The term I think fits it best is "detached". From the minute you get out of the very comfortable recliner you've been in for the last 6 hours getting the juice, you feel like your brain has been shut off. Or, more so like you're brain is functioning from off site somewhere and relaying simple commands for your body to function. You think, but you can't think too much. You can't be expected to make any sort of decisions in the 24 hours after chemo. If you are forced to think too much it will give you a headache. But, even that's not right, because in this state your brain cannot even to be expected to come to a decision on whether you actually have a headache or not! So, I just typically take a percoset...just in case I do have a headache.

Holding a conversation with someone after chemo is not an easy task either. I'm told all the time that I seem distracted. Well, I really think my brain is simply trying to grasp what is being sent to it on such a rudementary level that is struggles to keep up. I usually just answer, "Sorry...chemo brain".

People going through chemo...lemme just give you a tip: for the 24 hours after chemo...become a vegetable. Don't do anything that you have to really think about or you will only cause yourself grief, and then argue with yourself for 3 hours on whether or not you have given yourself a headache. I would simply suggest sleep. I spent 3 hours tonight flipping back and forth between modern marvels on the history channel, and mythbusters on discovery. When I finally turned off the TV, my head was literally hot, and I had broken into a sweat.
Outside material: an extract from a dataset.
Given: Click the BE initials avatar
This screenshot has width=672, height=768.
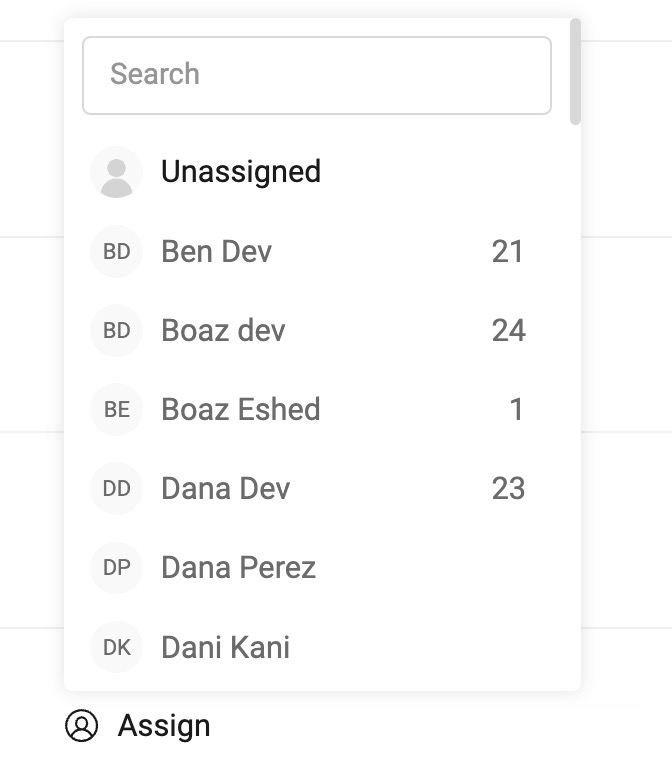Looking at the screenshot, I should (x=117, y=409).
I think I overheated my brain. I expected a tiny radiator cap to shoot off my head...followed my a geyser of steam. But even after that, I could not sleep. So here it is, 4am, and I'm writing this...fuck me.

So I guess my advice for those of you trying to deal with us tired souls going through chemo...just give up on the 24 hours directly after chemo. We suck during this time, and you really shouldn't frustrate yourself.

Couple last bit of news. As this was my third treatment, we will redo all the tests and scans that we did before we started. This will determine where we are in the treatment, how well the cancer is responding, and whether we have this thing kicked into remisison. If it is responding well, we may not have to do all 6 of the tratments as previously planned. Regardless of how many treatments we do, 3 weeks after the final treatment, I will begin the process of the stem cell, (or bone marrow) transplant.

And finally, for those of you interested in donating platelets, there is no way to coordinate a platelet drive in the traditional sense. So, you need to call Atlanta Blood Services at Northside Hospital at (404)459-8744. When you call, say that you are donating the platelets for Lucas Johnson. This way, (unlike the red cross) the platelets can go directly to me if I need them. Platelets only have a shelf-life of 5 days.

Anyhoo, I hope this didn't bore the shit out of you. And I hope maybe it explained a little of what I've been going through. And maybe...just maybe it might explain why when I talk to some of you I have a blank look on my face and steam coming out of my ears.